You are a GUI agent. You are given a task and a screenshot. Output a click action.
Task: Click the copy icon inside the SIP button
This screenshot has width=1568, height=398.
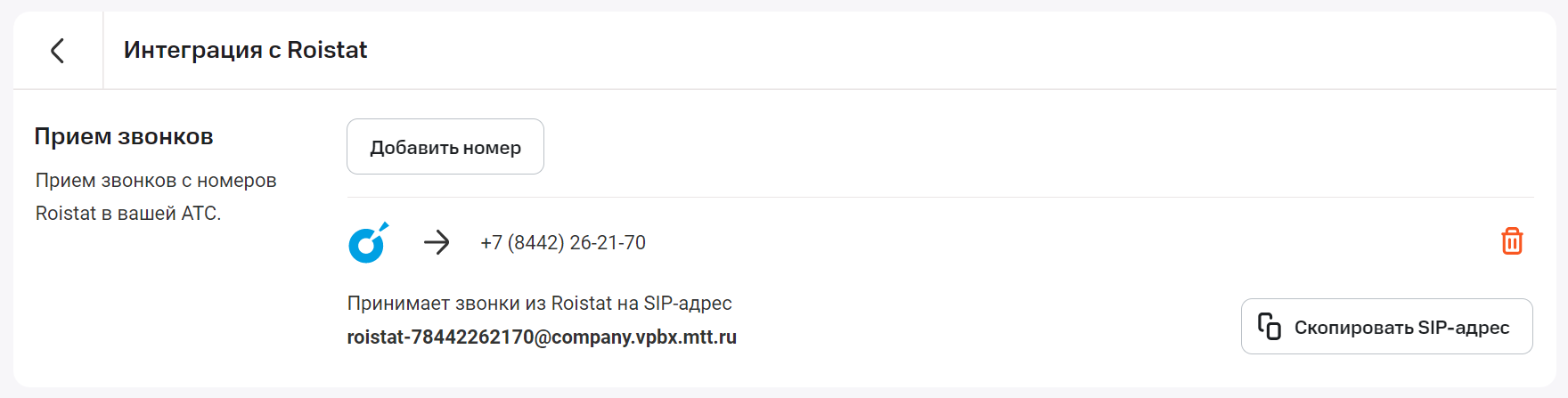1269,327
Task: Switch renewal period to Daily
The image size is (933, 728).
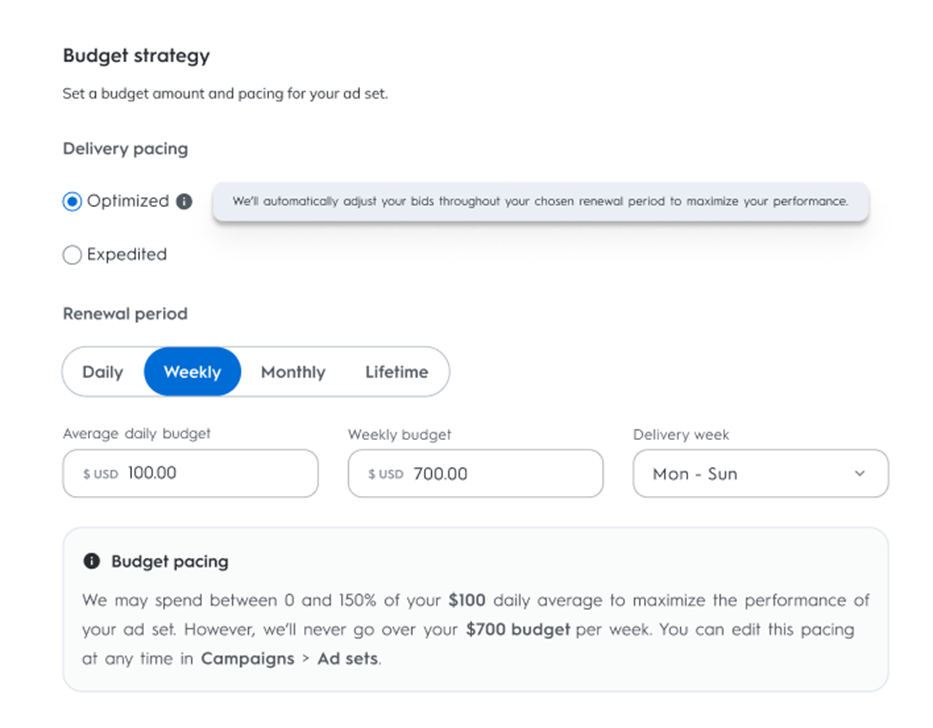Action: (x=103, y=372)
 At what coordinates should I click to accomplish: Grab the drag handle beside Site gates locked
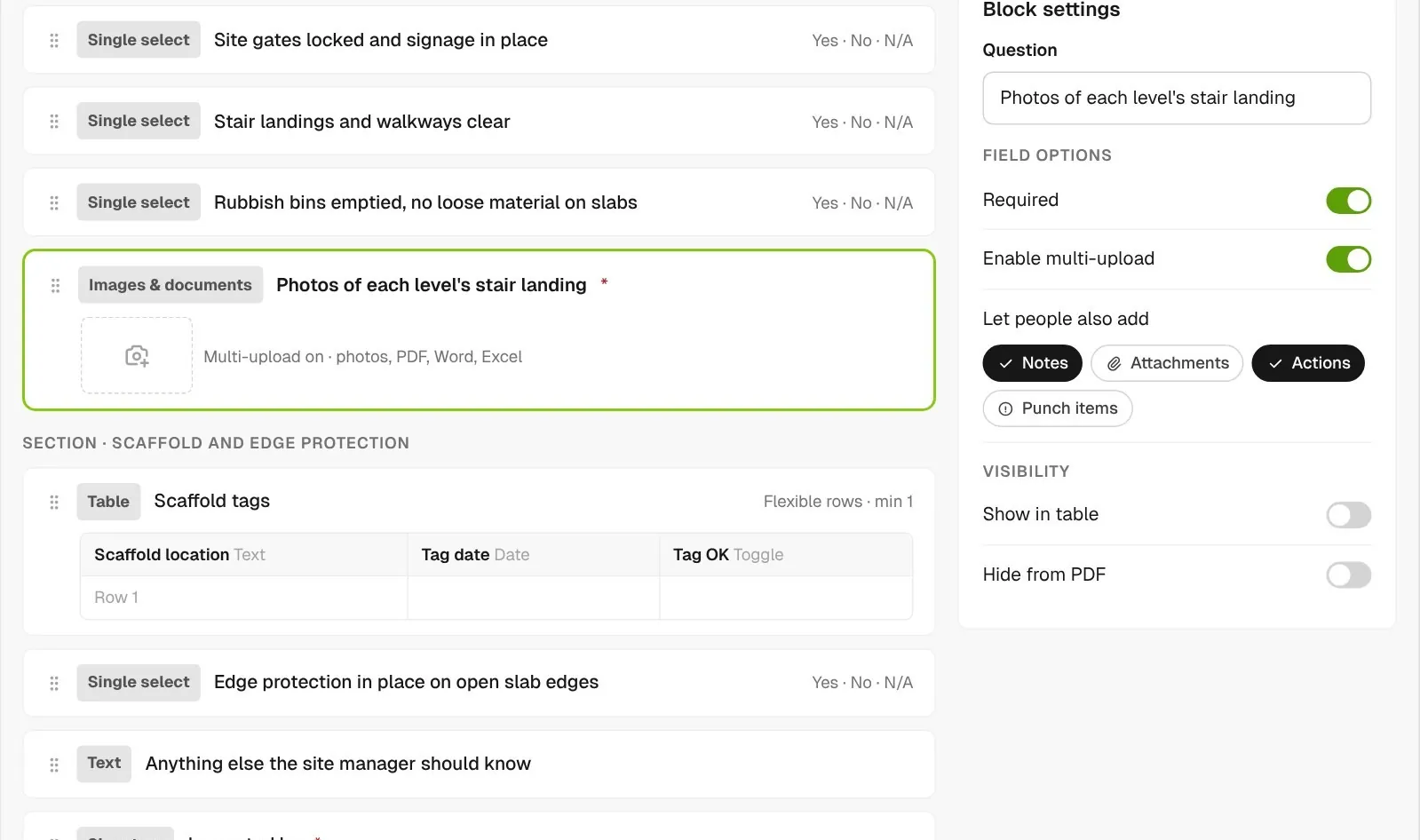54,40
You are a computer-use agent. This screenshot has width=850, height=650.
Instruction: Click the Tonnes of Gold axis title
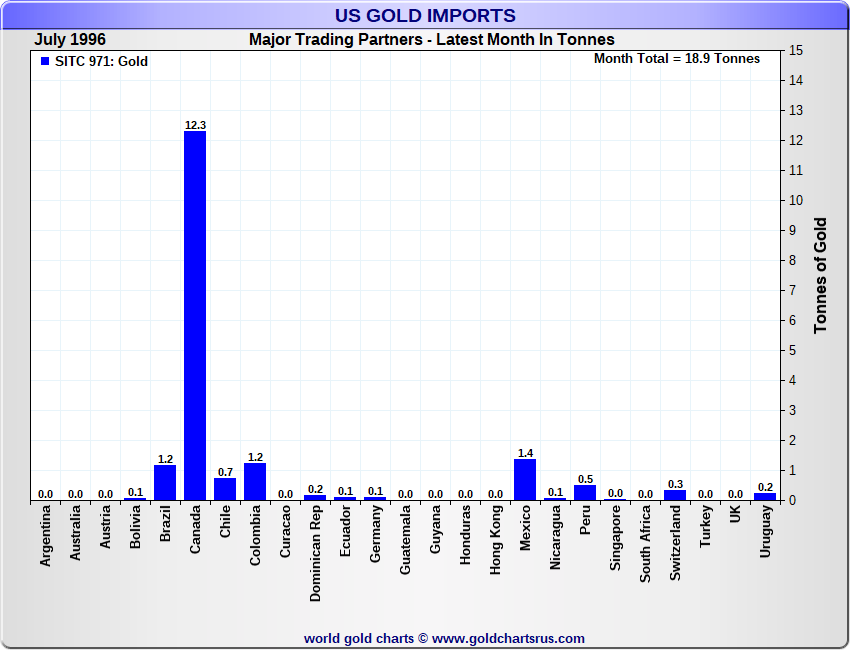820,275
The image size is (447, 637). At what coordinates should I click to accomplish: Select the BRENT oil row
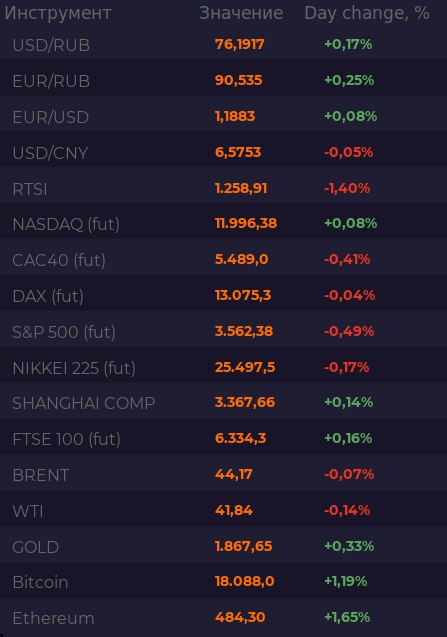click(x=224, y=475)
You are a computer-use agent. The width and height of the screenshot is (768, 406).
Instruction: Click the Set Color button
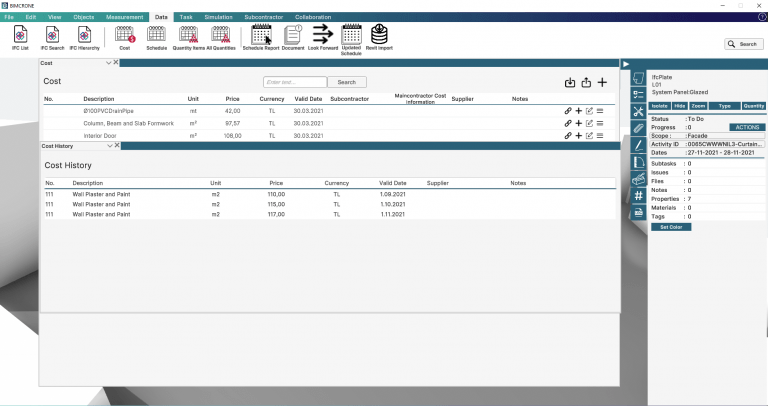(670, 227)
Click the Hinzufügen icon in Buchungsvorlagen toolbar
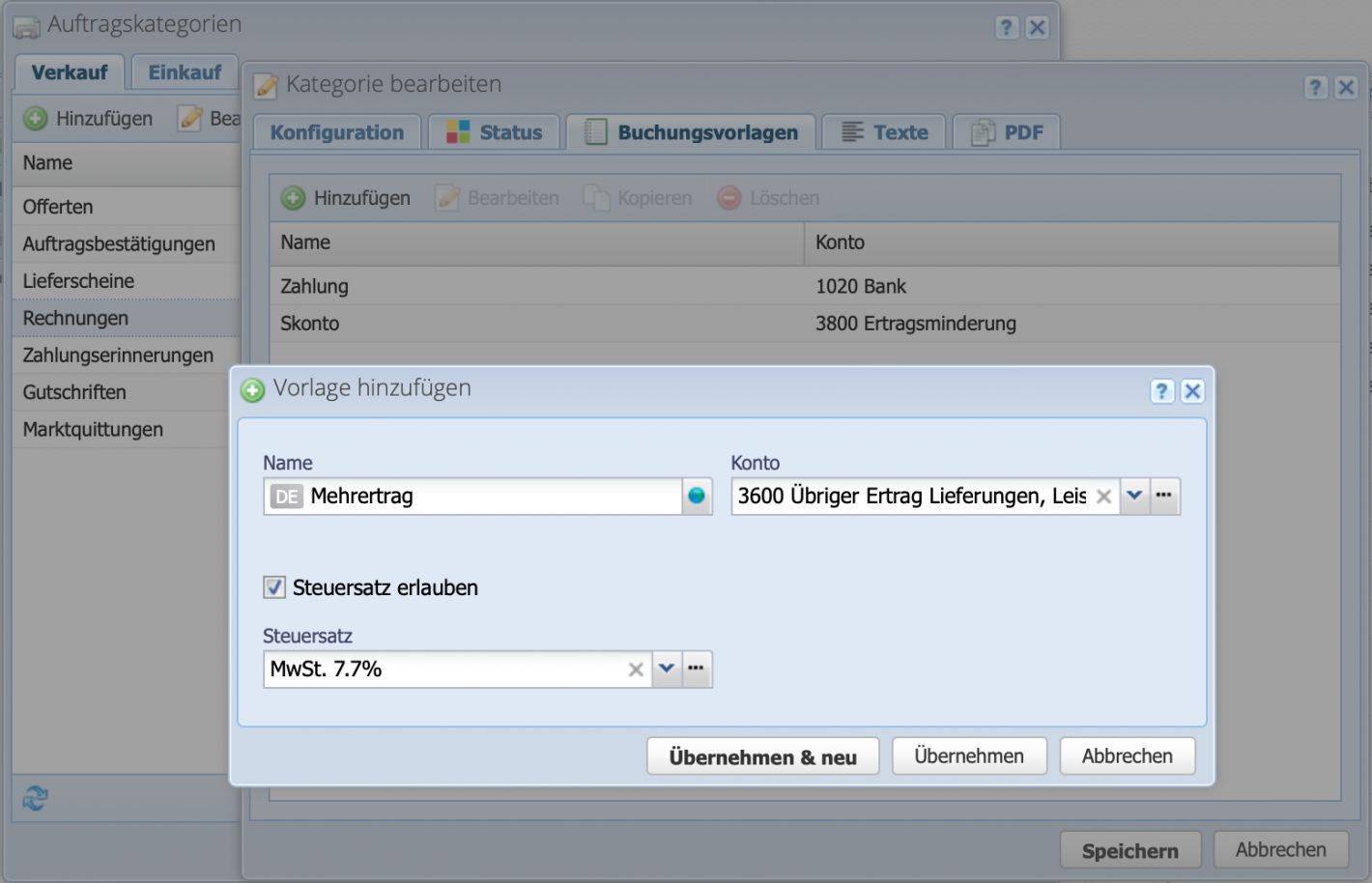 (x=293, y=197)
· · · · · · ·
§ PROBLEM REQUIREMENTS:
Reproduce the lines from the line with "Click the Hinzufügen" through the last line of the entries exactly, including both ends and excluding pictures.

§ RESPONSE TO THIS EXERCISE:
Click the Hinzufügen icon in Buchungsvorlagen toolbar
 (x=293, y=197)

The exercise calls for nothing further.